Von außen betrachtet wirkt der Gesundheitssektor immer noch sehr dominiert von alten weißen Männern. Sie hingegen sind eine junge Frau. Wie sehen Sie das?
Selena Milanovic: Frauen sind in der Medizin und in anderen Feldern heute immer noch die Minderheit. Das heißt aber nicht, dass die Männer, die da sind, uns nicht unterstützen. Es gibt viele Männer, die Frauen gerne beim Karriereaufstieg unterstützen. Trotzdem ist es nicht leicht, aber das ist auch eine der großen Herausforderungen unserer Zeit. Ich glaube, wir müssen uns als Frauen gegenseitig unterstützen und immer wieder Gelegenheiten schaffen, in denen Menschen ihre Arbeit tun können, ohne, dass das Geschlecht dabei wichtig ist. Ausschlaggebend sollten die Performance und die Qualifikationen einer Person sein.
Welchen Ratschlag würden Sie jungen Frauen geben, die wie Sie gerne in sehr männlich dominierten Bereichen arbeiten möchten?

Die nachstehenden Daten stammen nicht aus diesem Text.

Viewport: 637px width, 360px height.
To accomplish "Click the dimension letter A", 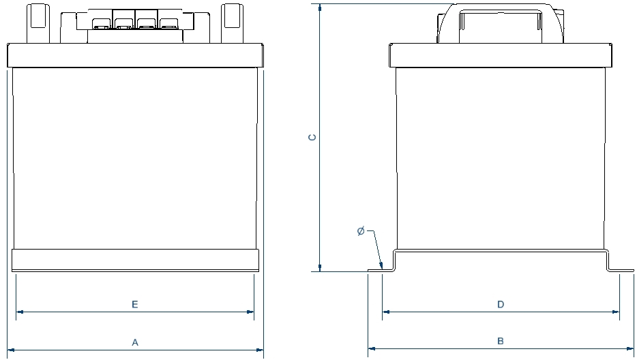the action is [x=135, y=342].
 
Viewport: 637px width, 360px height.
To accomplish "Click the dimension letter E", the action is [x=135, y=304].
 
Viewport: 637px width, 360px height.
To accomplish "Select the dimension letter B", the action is [x=501, y=341].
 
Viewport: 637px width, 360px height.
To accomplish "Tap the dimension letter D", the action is [x=501, y=304].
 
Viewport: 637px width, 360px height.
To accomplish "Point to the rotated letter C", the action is [x=312, y=137].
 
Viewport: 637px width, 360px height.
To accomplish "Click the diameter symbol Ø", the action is [x=361, y=231].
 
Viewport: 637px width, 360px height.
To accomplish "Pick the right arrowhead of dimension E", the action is [x=250, y=312].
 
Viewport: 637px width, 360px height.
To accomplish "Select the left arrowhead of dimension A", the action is [x=11, y=350].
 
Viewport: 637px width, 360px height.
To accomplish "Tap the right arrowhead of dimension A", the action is [x=260, y=350].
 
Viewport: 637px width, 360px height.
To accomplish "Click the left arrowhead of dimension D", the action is [x=386, y=312].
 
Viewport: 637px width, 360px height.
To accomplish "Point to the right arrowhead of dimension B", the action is [x=630, y=348].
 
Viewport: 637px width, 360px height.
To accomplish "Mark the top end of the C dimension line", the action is [x=320, y=5].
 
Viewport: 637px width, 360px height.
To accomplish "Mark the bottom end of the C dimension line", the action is [x=320, y=271].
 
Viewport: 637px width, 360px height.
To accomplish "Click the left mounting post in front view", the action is [x=38, y=24].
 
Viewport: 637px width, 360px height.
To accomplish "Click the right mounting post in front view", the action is [x=233, y=24].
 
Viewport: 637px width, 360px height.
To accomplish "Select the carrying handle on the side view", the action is [x=501, y=24].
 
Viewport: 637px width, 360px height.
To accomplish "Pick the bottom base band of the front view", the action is [x=135, y=260].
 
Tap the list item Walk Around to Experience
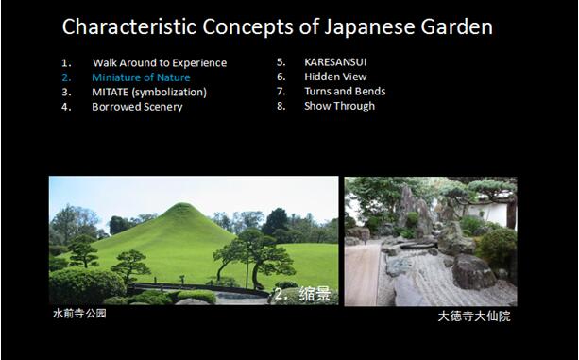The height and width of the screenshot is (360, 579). click(159, 63)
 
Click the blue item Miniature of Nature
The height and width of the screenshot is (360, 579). click(141, 77)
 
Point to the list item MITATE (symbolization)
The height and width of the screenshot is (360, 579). click(149, 93)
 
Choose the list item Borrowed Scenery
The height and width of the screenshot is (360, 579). click(137, 107)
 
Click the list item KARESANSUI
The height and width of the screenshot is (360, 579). click(335, 63)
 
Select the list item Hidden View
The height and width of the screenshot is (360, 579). click(334, 77)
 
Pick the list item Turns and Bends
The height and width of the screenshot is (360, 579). click(344, 92)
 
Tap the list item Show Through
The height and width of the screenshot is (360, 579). click(339, 106)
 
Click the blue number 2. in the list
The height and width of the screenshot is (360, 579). click(66, 77)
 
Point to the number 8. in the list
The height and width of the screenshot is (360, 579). click(281, 106)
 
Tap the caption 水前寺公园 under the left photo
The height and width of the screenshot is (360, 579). click(79, 314)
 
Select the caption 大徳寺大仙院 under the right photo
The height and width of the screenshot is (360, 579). click(473, 317)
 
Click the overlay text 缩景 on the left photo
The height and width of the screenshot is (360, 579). click(315, 295)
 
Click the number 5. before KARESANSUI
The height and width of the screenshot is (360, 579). click(281, 63)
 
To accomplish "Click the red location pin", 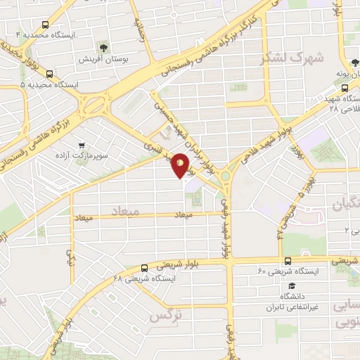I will tap(181, 165).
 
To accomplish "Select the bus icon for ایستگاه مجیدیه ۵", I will tap(49, 72).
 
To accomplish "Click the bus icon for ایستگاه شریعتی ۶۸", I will tap(144, 268).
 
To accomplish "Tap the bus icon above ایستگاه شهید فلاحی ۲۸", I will tap(345, 89).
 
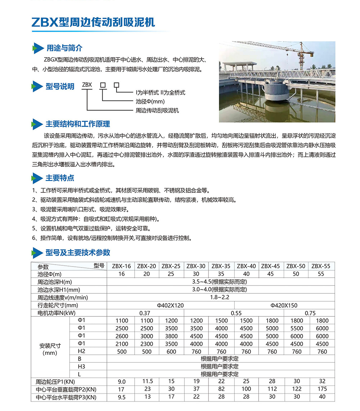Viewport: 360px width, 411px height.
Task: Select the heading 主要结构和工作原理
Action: tap(77, 124)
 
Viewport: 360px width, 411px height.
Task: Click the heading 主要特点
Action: tap(60, 178)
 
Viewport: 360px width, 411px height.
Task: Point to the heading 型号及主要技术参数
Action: tap(77, 252)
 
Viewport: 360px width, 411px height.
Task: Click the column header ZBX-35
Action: tap(221, 266)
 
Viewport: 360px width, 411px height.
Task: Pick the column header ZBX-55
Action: tap(320, 266)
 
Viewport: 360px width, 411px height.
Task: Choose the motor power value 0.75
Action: tap(310, 313)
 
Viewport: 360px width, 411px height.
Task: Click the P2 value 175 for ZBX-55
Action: tap(322, 389)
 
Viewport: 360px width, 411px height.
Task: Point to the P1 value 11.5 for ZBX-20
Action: tap(148, 381)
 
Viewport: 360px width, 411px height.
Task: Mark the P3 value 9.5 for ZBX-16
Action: tap(121, 397)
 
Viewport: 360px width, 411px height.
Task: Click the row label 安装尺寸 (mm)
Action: tap(50, 349)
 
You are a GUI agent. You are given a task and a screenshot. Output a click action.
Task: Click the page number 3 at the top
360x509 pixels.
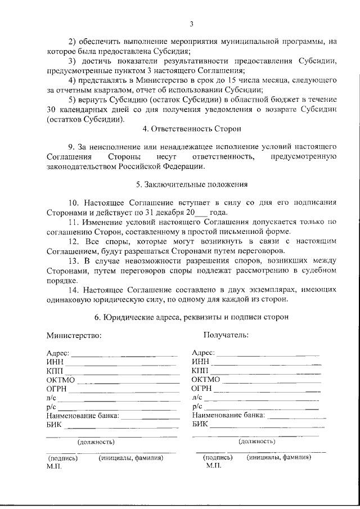point(191,24)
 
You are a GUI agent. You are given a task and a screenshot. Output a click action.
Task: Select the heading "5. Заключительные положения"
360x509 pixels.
point(191,184)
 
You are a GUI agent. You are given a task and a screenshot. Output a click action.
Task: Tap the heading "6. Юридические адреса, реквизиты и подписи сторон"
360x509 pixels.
point(191,317)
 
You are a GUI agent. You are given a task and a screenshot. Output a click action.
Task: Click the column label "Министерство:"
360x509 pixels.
point(74,335)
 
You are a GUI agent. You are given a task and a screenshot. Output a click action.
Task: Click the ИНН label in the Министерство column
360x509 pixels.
point(55,362)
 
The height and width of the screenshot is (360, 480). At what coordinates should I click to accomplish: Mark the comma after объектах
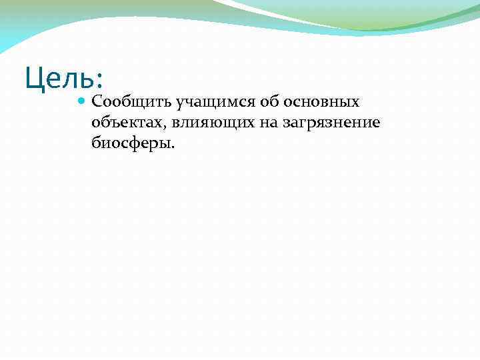(x=156, y=127)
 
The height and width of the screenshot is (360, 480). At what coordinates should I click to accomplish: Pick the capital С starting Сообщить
(x=97, y=102)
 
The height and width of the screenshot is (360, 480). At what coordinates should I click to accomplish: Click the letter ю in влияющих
(x=201, y=123)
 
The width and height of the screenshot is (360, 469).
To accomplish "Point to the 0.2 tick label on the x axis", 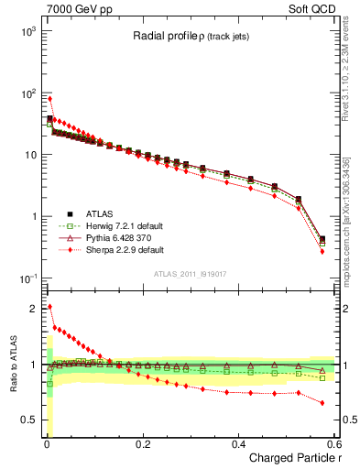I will click(x=142, y=444).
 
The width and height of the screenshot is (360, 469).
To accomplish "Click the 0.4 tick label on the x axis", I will click(x=238, y=444).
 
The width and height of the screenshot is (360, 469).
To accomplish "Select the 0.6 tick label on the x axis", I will click(x=333, y=444).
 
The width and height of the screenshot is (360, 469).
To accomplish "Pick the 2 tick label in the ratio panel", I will click(x=30, y=308).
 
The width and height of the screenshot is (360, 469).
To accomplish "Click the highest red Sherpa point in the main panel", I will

Selena Milanovic: Lasst euch eure Chancen nicht nehmen! Auch nicht von eurer eigenen Angst! Habt keine Angst in ein neues Feld einzusteigen, auch wenn es derzeit so aussieht, als ob Männer dort dominieren würden. Die Welt ändert sich heute sehr schnell. Arbeitet in den Bereichen, die euch interessieren und bleibt dahinter und glaubt an euch! Man sollte der eigenen Umwelt nicht die Macht geben, über das eigene Leben zu bestimmen.
Für das Weltwirtschaftsforum leiten Sie Projekte im Bereich soziale Mobilität. Was kann man sich unter diesen Projekten vorstellen?
Selena Milanovic: Ich bin ein so genannter „Global Shaper“ des World Economics Forum. Wir sind eine Gruppe von jungen Vertretern des Forums, die globale soziale Projekte betreiben. Zum Beispiel leite ich ein Projekt, wo wir jungen Frauen einen Überblick darüber geben, was für Jobs es in den Naturwissenschaften und im Ingenieurwesen gibt. Wir unterstützen diese Mädchen und Frauen auch dabei ein Studium in diesem Bereich anzufangen und später eben ohne Angst auch dort zu arbeiten.